Parse PDR
This task utilizes the Cumulus Message Adapter to interpret and construct incoming and outgoing messages.
Links to the npm package, task input, output and configuration schema definitions and more can be found on the auto-generated Cumulus Tasks page.
Summary
The purpose of this task is to do the following with the incoming PDR object:
Stage it to an internal S3 bucket
Parse the PDR
Archive the PDR and remove the staged file if successful
Outputs a payload object containing metadata about the parsed PDR (e.g. total size of all files, files counts, etc) and a granules object
The constructed granules object is created using PDR metadata to determine values like data type and version, collection definitions to determine a file storage location based on the extracted data type and version number.
Granule file types are converted from the PDR spec types to CNM types according to the following translation table:
HDF: 'data',
HDF-EOS: 'data',
SCIENCE: 'data',
BROWSE: 'browse',
METADATA: 'metadata',
BROWSE_METADATA: 'metadata',
QA_METADATA: 'metadata',
PRODHIST: 'qa',
QA: 'metadata',
TGZ: 'data',
LINKAGE: 'data'
Files missing file types will have none assigned, files with invalid types will result in a PDR parse failure.
Task Inputs
Input
This task expects an incoming input that contains name and path information about the PDR to be parsed. For the specifics, see the Cumulus Tasks page entry for the schema.
Configuration
This task does expect values to be set in the workflow_config
CMA parameters for the workflows. A schema exists that defines the requirements for the task.

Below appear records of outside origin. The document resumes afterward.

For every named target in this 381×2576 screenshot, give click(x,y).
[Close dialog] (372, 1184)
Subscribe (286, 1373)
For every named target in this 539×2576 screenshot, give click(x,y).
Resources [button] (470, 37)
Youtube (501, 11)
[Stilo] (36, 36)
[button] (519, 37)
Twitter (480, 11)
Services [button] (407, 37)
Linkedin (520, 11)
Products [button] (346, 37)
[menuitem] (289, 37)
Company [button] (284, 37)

For the most recent config.json schema, please see the Cumulus Tasks page entry for the schema.
Below are expanded descriptions of selected config keys:
Provider
A Cumulus provider object. Used to define connection information for retrieving the PDR.
Bucket
Defines the bucket where the 'pdrs' folder for parsed PDRs will be stored.
Collection
A Cumulus collection object. Used to define granule file groupings and granule metadata for discovered files.
Task Outputs
This task outputs a single payload output object containing metadata about the parsed PDR (e.g. filesCount, totalSize, etc), a pdr object with information for later steps and a the generated array of granule objects.
Examples
See the SIPS workflow cookbook for an example of this task in a workflow.